[Entries provided — start]

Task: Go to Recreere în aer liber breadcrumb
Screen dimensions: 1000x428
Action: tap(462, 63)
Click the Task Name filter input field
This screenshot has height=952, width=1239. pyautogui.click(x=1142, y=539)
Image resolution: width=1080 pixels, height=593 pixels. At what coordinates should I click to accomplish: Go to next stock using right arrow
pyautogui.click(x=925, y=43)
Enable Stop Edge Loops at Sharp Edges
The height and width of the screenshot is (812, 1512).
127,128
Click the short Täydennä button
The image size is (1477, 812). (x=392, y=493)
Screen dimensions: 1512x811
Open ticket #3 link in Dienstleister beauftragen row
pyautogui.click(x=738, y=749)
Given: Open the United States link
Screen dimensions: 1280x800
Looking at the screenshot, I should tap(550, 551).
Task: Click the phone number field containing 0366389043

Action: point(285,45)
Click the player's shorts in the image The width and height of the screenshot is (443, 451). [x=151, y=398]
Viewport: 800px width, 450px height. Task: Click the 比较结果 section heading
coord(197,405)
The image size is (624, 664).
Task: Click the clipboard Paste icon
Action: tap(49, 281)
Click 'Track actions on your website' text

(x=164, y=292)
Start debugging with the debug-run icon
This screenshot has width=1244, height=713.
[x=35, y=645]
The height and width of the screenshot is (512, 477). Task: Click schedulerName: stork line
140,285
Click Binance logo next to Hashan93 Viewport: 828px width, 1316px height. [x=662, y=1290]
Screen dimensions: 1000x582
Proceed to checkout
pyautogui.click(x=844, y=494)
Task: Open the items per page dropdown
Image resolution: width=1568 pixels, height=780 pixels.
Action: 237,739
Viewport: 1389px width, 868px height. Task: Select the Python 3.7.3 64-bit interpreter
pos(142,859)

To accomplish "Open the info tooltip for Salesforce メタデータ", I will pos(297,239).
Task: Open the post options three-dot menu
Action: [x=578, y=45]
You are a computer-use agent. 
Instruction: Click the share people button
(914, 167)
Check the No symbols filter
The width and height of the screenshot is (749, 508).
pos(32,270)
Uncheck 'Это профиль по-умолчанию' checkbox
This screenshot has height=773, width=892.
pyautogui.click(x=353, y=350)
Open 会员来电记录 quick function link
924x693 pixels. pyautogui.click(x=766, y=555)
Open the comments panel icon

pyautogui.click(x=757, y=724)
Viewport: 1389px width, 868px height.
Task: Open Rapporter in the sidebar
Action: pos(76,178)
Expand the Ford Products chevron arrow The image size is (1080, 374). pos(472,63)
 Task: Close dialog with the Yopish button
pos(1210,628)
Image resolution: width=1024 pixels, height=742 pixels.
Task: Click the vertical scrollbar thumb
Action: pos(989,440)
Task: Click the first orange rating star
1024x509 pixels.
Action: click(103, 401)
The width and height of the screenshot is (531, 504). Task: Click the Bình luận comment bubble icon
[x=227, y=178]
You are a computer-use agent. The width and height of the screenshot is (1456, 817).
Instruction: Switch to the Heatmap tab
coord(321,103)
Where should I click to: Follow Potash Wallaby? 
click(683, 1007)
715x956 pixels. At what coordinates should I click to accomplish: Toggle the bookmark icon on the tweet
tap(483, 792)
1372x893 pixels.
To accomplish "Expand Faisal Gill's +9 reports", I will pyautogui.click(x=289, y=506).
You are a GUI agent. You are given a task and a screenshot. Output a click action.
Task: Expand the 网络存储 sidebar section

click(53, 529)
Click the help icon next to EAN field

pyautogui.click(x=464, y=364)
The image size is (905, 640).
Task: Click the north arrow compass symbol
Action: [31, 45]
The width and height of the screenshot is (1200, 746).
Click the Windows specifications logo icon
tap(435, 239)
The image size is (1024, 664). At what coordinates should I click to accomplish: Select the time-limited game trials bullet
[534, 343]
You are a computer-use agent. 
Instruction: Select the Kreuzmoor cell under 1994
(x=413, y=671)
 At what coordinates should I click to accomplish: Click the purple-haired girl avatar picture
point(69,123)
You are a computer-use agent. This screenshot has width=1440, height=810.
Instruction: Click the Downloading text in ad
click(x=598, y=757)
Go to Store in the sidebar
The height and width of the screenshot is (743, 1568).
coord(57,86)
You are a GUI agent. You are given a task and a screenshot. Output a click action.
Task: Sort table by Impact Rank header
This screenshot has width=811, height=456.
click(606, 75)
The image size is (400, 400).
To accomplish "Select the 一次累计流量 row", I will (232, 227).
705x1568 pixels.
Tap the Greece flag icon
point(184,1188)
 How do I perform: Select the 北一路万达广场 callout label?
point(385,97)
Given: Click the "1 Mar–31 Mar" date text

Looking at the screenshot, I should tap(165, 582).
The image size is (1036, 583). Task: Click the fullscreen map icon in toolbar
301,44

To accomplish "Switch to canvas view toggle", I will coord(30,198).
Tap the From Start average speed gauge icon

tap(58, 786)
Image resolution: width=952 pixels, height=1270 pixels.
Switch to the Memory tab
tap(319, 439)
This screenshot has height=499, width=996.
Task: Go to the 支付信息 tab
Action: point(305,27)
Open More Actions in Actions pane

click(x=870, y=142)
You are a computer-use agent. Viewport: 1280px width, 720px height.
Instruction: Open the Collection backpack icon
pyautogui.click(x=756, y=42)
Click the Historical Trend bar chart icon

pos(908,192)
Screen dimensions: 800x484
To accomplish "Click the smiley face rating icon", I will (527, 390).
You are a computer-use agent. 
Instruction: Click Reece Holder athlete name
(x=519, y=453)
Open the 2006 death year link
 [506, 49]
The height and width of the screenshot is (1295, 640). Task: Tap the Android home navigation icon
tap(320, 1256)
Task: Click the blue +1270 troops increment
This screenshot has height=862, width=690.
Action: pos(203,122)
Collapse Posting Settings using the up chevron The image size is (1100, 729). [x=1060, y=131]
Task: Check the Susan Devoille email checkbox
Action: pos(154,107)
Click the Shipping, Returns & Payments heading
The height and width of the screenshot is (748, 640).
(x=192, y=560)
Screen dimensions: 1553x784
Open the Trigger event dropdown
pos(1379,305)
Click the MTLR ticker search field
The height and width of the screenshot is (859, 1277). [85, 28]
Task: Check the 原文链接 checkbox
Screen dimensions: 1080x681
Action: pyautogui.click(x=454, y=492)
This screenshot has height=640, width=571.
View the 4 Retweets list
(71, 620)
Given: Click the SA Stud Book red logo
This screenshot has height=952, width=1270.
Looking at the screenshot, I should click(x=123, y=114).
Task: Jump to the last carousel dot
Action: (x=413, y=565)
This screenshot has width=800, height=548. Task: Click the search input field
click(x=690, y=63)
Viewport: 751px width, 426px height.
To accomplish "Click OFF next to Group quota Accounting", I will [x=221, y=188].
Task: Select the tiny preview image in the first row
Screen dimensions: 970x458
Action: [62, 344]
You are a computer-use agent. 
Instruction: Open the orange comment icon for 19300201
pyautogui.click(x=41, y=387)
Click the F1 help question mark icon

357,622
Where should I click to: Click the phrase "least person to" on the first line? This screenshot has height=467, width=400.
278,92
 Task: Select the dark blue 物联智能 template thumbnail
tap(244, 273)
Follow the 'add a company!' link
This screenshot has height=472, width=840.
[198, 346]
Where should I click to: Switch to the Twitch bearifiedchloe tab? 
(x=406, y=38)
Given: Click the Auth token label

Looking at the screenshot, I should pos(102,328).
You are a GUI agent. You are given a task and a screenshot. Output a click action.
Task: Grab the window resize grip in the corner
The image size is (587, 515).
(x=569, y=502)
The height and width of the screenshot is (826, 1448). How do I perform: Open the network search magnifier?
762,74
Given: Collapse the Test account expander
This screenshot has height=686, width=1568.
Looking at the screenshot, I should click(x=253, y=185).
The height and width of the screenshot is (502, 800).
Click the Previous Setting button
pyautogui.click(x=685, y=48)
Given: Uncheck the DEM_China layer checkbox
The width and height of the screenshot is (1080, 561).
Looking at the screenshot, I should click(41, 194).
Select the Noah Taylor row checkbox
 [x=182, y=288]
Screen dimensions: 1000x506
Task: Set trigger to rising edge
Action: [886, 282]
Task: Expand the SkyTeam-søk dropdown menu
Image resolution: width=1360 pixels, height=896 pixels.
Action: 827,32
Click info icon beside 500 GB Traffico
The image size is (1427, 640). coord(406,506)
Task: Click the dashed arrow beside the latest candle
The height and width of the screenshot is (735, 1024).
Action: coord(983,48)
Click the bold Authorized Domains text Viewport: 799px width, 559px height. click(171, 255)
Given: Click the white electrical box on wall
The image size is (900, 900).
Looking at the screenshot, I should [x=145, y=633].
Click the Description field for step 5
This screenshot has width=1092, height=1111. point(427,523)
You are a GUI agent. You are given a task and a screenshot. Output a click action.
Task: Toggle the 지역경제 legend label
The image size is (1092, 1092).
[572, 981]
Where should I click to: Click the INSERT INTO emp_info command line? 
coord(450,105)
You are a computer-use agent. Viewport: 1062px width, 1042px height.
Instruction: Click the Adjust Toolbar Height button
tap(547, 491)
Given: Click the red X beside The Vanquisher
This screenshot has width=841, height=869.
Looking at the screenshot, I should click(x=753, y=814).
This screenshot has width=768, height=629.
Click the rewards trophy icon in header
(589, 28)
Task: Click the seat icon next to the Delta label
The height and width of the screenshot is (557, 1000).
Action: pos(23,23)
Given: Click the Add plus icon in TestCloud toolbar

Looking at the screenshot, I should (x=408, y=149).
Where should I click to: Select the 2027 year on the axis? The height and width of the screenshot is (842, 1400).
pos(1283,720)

[Entries provided — finish]

Required action |
Give an exact copy of the lines above, from the top of the records to the line that contains "Screen dimensions: 1512x811", taking in both ends.

The completed task |
Task: Go to Recreere în aer liber breadcrumb
Screen dimensions: 1000x428
Action: tap(462, 63)
Click the Task Name filter input field
This screenshot has height=952, width=1239. pyautogui.click(x=1142, y=539)
Image resolution: width=1080 pixels, height=593 pixels. At what coordinates should I click to accomplish: Go to next stock using right arrow
pyautogui.click(x=925, y=43)
Enable Stop Edge Loops at Sharp Edges
The height and width of the screenshot is (812, 1512).
127,128
Click the short Täydennä button
The image size is (1477, 812). (x=392, y=493)
Screen dimensions: 1512x811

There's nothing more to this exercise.